The gaps in Azriel's memory grew more and more frustrating with each passing day. He seemed to wake midway through trainings with bruised knuckles and angry sparring partners. The fae, who seemed to understand his lapses the best, still glared while sporting new injuries caused by him. Guilt leeched into his everyday life, shadowed only by the pit of magma-hot rage he couldn't seem to temper no matter how hard he tried.
As he prepared for his second match in the Pits that night, he listened to Raoul recount the details about Melia's latest party, which he had missed. Yet as the human spoke, describing the different events for the evening, Azriel couldn't focus on the details as he scrambled to remember how he'd forgotten about it entirely.
Until Raoul said, "A Caersan woman attended this time."
Azriel's world spun as those six words slammed around his brain again and again. His friend continued on, rambling about the oddness of such a guest amongst mages, until Azriel asked, "What'd you just say?"
"It was the first time I heard a mage talk about how much she hates the Pits?"
"No." Azriel couldn't breathe, couldn't think clearly. "The Caersan woman. What'd she look like?"
Raoul stared at him over the water ladle in his hand. Another prisoner cursed the time he waited for the water behind him, and the human abandoned the ladle to avoid a confrontation before stepping around to Azriel. "Dark hair—almost black. Light eyes, but I didn't see what color. Definitely Caersan with those veins."
The human shuddered, his revulsion over vampires as evident as ever. Azriel didn't care. He'd force this man to relive those memories again and again if it meant hearing what he was so desperate to. If it had been Ariadne…
Fuck . If it was Ariadne, she was in danger. She was walking right into a trap. What that trap could possibly be, Azriel had no idea. He only knew that Melia would somehow, someway, figure out who she was, even if she lied.
"Anything else?" Azriel pressed, swallowing down his heart pounding in his throat.
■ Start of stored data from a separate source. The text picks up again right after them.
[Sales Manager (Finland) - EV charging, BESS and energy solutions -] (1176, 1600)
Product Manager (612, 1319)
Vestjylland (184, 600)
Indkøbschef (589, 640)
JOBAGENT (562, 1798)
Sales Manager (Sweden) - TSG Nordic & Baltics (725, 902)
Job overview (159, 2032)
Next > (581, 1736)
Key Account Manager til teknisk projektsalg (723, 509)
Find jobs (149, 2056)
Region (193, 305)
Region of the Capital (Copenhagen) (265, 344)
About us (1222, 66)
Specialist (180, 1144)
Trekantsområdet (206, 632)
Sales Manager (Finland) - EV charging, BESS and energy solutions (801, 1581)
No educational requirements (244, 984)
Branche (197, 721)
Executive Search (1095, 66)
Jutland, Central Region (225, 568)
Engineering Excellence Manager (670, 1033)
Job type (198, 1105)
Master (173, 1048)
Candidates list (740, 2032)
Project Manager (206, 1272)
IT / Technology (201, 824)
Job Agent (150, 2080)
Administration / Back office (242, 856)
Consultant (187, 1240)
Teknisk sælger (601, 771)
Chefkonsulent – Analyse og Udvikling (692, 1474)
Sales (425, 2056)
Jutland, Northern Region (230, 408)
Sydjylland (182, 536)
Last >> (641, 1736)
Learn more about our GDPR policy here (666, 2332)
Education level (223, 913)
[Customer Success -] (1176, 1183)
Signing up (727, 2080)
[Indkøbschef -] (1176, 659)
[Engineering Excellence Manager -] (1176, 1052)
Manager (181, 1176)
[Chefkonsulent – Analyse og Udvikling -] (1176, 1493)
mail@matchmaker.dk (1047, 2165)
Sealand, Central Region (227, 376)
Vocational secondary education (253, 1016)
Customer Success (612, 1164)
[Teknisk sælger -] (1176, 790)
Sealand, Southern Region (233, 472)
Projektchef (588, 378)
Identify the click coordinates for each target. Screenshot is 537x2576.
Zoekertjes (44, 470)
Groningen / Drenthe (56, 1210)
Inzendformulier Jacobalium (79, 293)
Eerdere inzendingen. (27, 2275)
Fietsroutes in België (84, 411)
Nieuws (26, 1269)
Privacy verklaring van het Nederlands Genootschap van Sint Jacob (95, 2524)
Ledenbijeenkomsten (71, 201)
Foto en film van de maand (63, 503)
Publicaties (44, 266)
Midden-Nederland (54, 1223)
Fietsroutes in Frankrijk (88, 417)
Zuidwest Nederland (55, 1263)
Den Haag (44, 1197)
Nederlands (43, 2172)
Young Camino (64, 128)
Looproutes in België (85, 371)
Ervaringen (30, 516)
He winced. "Any scars?"
Raoul raised a brow, but Azriel could see the human clawing for the correct answer in his mind. "She wore a…rather revealing dress, definitely not one from Valenul, and I saw none."
It was like the air had been punched from Azriel's lungs. The woman, whoever she was, couldn't have been Ariadne. By the way his mind scrambled to accept the information, his bond roaring with pain, he couldn't tell whether or not he was grateful for that.
On one hand, he hoped Ariadne would be wise enough to stay far, far away from Melia Tagh. That Madan had given her enough of his history to make her understand the dangers of it. He'd find his own way out of this mess. On the other, however, the mere mention that maybe— maybe —she was close by had soothed that rabid part of him. It lifted the cloud of forgetful rage and agony just enough to see clearly.
But with those few words, the fog returned, and it weighed heavier than ever.
"Who were you hoping for?" Raoul asked, the words cutting through the dense murk of his mind.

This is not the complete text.